_Extract_
# Jump on the bandwagon and name your #187 brush



## Julia Vanhorn (Feb 13, 2006)

I have read that several of you wanted to name your 187 brush, now is the chance to do just that!!! 8) 

I just decided to name mine a few minutes ago after posting in a thread. The name that I picked was Flower (from Bambi) and I thought that it was a perfect name since afterall it is a Skunk brush.

I hope that everyone will take the time to name your precious 187 brush. You know what they say, once you name somthing, you become more attached to it.

Have it, Love it, Name it.


----------



## user2 (Feb 13, 2006)

Say hello to Stinkey!


----------



## mspixieears (Feb 13, 2006)

Ooh, that's an interesting idea; I think it only fair that I name mine when I can wield its power fully - I've not quite got it sorted yet. Working on it though!


----------



## Luthien (Feb 13, 2006)

Mine shall now be known as "Fluffy!"


----------



## karen (Feb 13, 2006)

ha! I had "Pepe"(as in Le Pew) in mind before I even opened the thread!
I didn't even think of "Flower". Cute!

I'm keeping "Pepe" for mine, though.


----------



## Piaqua (Feb 13, 2006)

Oreo... once for my little sister I put it in black eyeshadow (a halloween thing, white face, countoured with black blah blah blah), and all I could think of was oreos... it was black white and black again... yum, now I want some


----------



## fabbyabby (Feb 13, 2006)

I wish I had come up with this one:

Don King


----------



## Julia Vanhorn (Feb 13, 2006)

_Task brief_
Translate this sentence from the brush-naming thread into Spanish: "I hope that everyone will take the time to name your precious 187 brush." Rely only on the brush-naming thread.

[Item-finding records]
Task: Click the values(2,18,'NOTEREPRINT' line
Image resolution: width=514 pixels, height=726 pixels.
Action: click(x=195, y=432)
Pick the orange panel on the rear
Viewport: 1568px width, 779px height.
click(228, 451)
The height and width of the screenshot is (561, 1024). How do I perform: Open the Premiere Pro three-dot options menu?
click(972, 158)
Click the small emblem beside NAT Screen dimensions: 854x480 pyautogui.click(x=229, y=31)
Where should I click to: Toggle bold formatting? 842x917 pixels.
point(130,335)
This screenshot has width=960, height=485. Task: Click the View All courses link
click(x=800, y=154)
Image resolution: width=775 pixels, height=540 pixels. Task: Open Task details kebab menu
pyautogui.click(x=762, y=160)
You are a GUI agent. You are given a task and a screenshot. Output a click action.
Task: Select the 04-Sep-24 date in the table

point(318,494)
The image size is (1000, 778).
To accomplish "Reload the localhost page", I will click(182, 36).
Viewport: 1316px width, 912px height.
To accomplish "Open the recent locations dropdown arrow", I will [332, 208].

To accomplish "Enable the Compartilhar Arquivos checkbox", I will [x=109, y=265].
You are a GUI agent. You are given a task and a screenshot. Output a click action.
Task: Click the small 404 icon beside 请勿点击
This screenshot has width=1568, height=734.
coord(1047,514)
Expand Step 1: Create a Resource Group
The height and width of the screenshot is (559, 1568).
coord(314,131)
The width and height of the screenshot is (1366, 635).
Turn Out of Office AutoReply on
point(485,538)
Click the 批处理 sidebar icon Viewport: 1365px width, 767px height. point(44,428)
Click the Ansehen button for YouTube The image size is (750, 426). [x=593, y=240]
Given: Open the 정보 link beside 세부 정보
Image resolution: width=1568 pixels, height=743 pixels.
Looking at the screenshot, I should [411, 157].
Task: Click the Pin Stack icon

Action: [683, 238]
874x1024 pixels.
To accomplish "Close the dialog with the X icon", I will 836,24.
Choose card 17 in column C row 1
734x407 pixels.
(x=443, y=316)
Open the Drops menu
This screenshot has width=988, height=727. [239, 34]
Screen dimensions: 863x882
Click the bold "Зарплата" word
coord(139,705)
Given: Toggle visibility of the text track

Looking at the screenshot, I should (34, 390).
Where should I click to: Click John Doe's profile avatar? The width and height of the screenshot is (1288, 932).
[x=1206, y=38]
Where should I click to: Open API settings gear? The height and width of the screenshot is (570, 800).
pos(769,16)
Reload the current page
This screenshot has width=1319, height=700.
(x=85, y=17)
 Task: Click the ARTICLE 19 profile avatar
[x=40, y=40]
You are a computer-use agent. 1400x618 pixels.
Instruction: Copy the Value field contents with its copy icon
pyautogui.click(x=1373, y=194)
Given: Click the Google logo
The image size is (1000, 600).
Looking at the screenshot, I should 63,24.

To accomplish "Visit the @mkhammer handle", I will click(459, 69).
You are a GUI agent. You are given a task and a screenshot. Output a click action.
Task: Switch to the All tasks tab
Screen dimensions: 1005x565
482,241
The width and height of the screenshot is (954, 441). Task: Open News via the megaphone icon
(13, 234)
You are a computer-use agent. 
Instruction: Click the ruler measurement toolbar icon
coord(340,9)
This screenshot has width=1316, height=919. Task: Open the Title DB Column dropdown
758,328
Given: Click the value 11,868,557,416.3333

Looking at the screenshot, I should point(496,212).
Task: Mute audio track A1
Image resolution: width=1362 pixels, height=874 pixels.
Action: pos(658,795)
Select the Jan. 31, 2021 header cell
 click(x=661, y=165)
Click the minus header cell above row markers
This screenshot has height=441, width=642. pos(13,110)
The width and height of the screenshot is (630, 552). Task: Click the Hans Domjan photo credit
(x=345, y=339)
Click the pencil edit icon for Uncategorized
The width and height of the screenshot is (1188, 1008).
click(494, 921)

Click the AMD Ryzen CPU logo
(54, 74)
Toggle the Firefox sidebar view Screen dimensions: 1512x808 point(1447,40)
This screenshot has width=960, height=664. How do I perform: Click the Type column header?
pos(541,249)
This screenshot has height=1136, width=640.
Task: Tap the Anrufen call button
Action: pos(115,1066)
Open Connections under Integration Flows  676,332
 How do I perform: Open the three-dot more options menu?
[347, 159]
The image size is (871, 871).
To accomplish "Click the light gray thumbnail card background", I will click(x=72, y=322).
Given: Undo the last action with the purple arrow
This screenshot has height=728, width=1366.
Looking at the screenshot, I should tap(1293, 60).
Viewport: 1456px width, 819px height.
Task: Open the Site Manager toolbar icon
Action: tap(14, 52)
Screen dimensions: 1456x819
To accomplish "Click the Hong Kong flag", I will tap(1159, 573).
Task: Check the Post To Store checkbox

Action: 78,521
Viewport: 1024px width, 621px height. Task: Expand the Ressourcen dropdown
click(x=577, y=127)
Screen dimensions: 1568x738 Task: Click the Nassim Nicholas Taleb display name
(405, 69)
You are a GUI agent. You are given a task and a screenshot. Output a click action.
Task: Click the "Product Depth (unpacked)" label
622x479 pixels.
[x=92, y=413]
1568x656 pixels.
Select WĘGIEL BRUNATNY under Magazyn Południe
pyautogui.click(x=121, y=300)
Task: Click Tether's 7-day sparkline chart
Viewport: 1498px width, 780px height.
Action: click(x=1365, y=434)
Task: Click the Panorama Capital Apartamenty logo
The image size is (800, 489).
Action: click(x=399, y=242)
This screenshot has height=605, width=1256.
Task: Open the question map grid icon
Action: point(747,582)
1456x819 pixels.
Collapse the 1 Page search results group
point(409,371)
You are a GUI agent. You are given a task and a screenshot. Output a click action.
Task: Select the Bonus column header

_Task answer_
Espero que todos se tomen el tiempo de ponerle nombre a su preciada brocha 187.